For the fans out there who love playing and watching Halo – we appreciate you. We know many of you want to see Halo grow because it’s the game and community that you love, and that resonates deeply with us. We want to provide some insights that enable you to have the biggest impact if you’re not sure how you can help.

  • Watch events and content: Viewership is critical for the Halo esports scene, and when you watch tournament streams, pro player streams, and even content on YouTube or Twitter – that has a really big impact.
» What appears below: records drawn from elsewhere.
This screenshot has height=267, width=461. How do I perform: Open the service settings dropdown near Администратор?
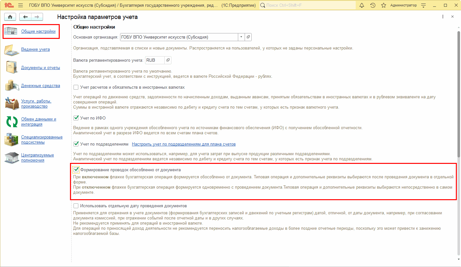pos(423,5)
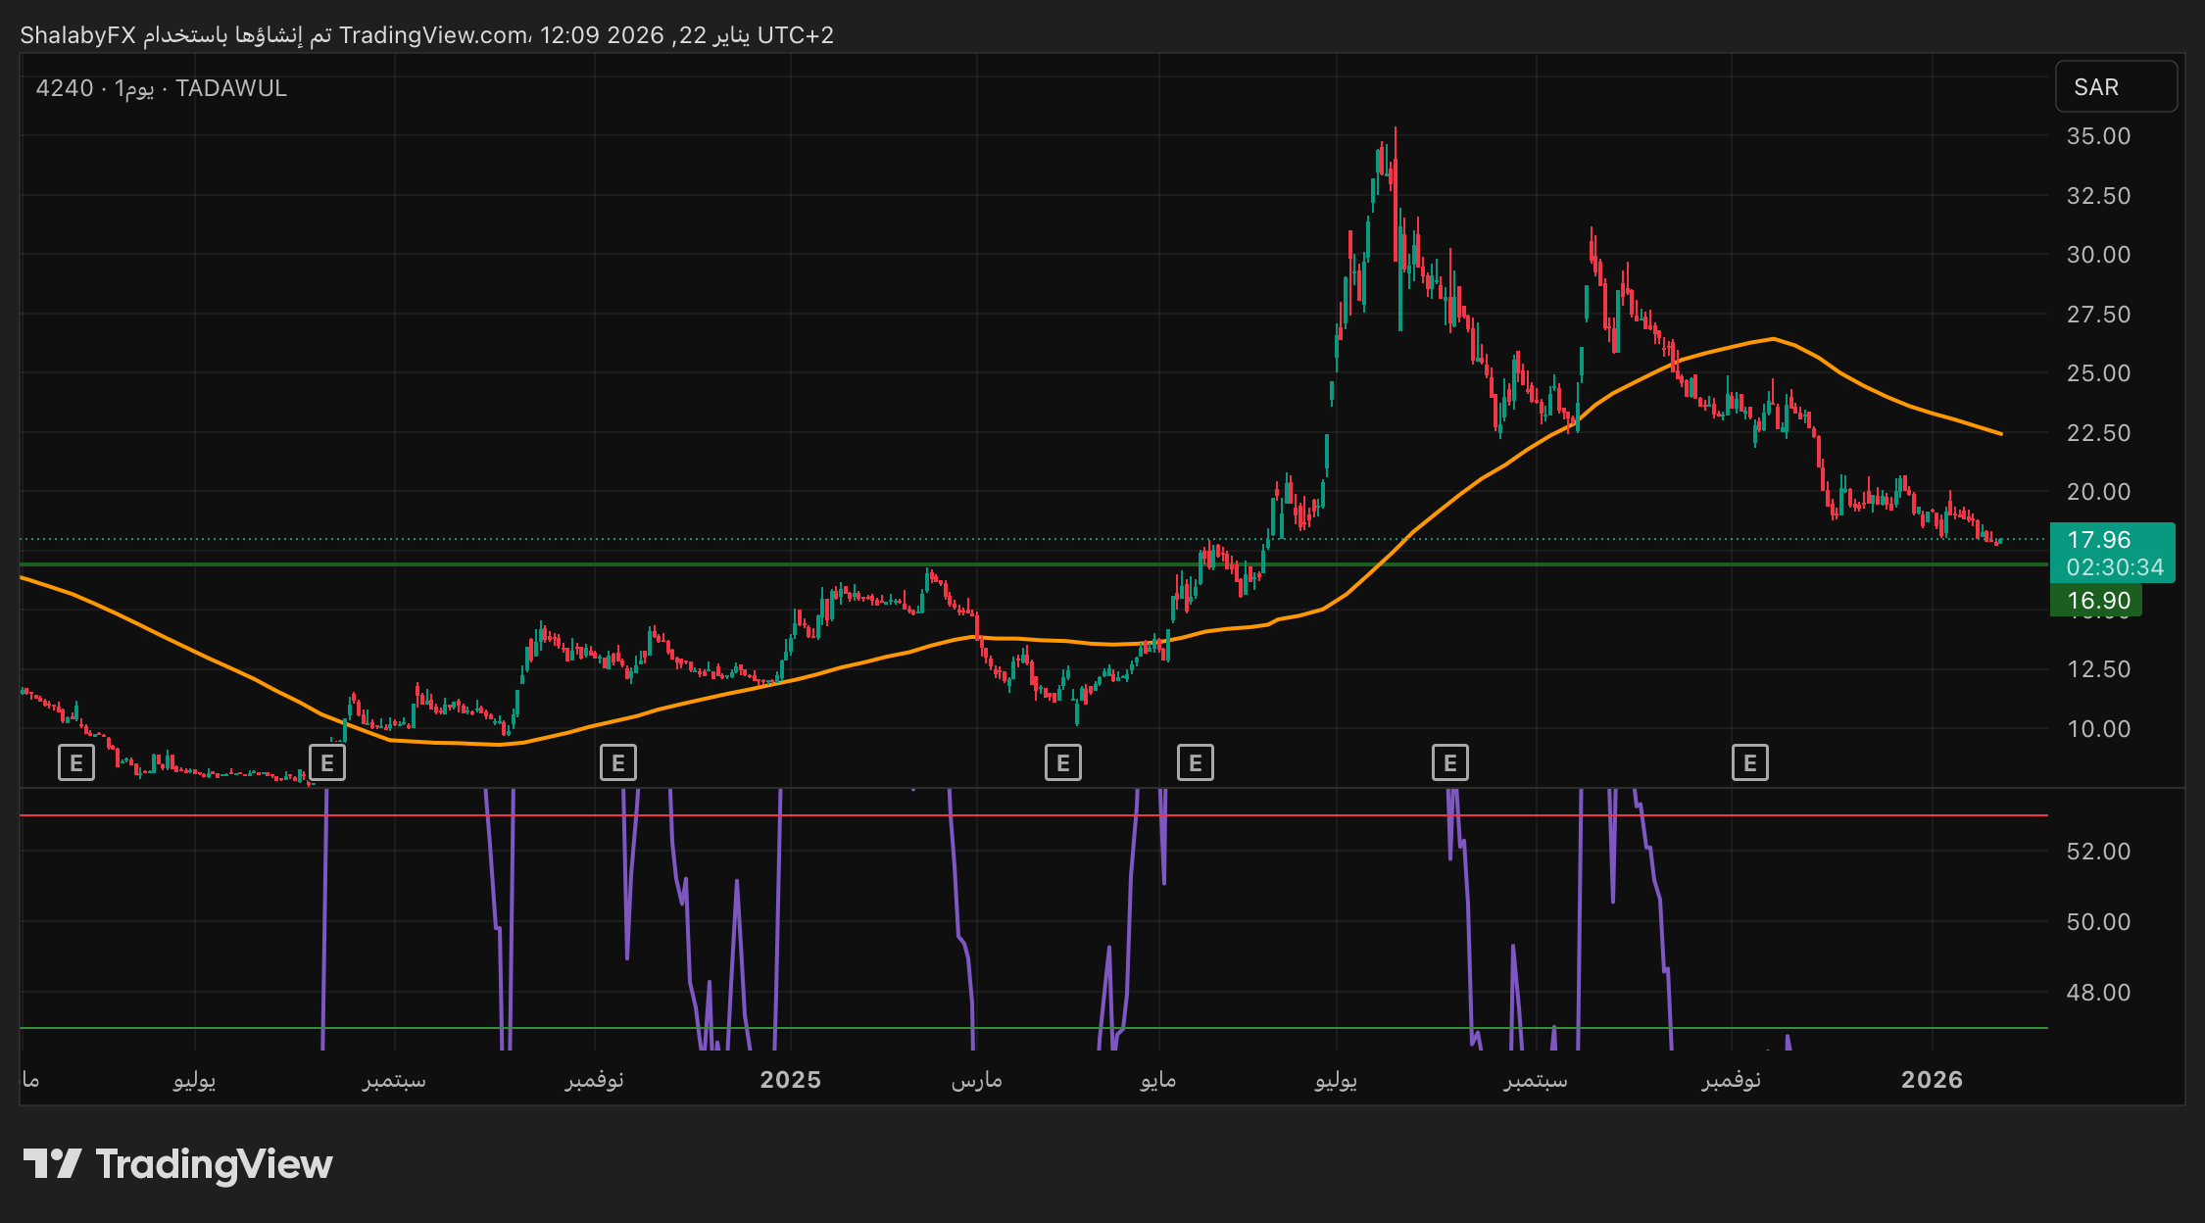Click the E marker right after مارس 2025
The width and height of the screenshot is (2205, 1223).
click(x=1063, y=762)
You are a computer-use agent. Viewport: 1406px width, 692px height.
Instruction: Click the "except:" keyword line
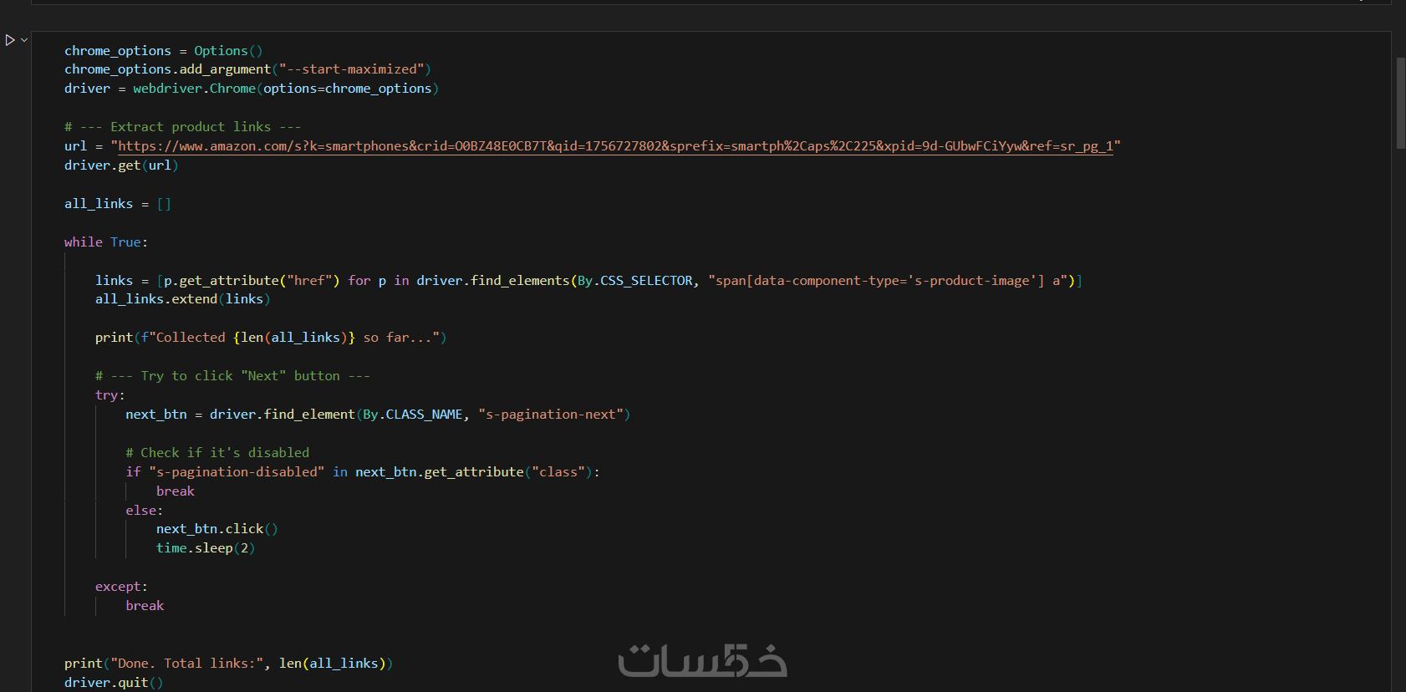[121, 587]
Obviously, we need to do our part to entertain you and we take our responsibility there seriously.
  • Purchasing in-game content: We are sharing revenue for ALL of the items in the Esports Store within Halo Infinite when the game launches on Day 1. Whether it’s a partnered Team’s bundle or a bundle that represents each of the four major regions and the tournament operators investing there, this is the best way to support these partners directly. The more that the ecosystem can support these partners, the more that they will be able to support the players and fans as time goes on. This is an absolutely critical component of this entire ecosystem.
  • Be active on social media: As mentioned earlier, having conversations online about the league, the Teams, the players, and everything going on is a great way to generate more and more excitement for the events and ultimately draw more fans to this awesome community of ours. If your favorite Team is tweeting about Halo, give it a Like/RT and even a reply. Let’s make Halo fans the most active and talkative game in esports!

CONCLUSION

For players and fans alike, there are lots of really critical ways that you can support the community and scene that you love. We all want Halo esports to grow, and if we work together and push in the same direction, we can really have a huge impact and bring on more Spartans to our cause. We have to act as a unified community.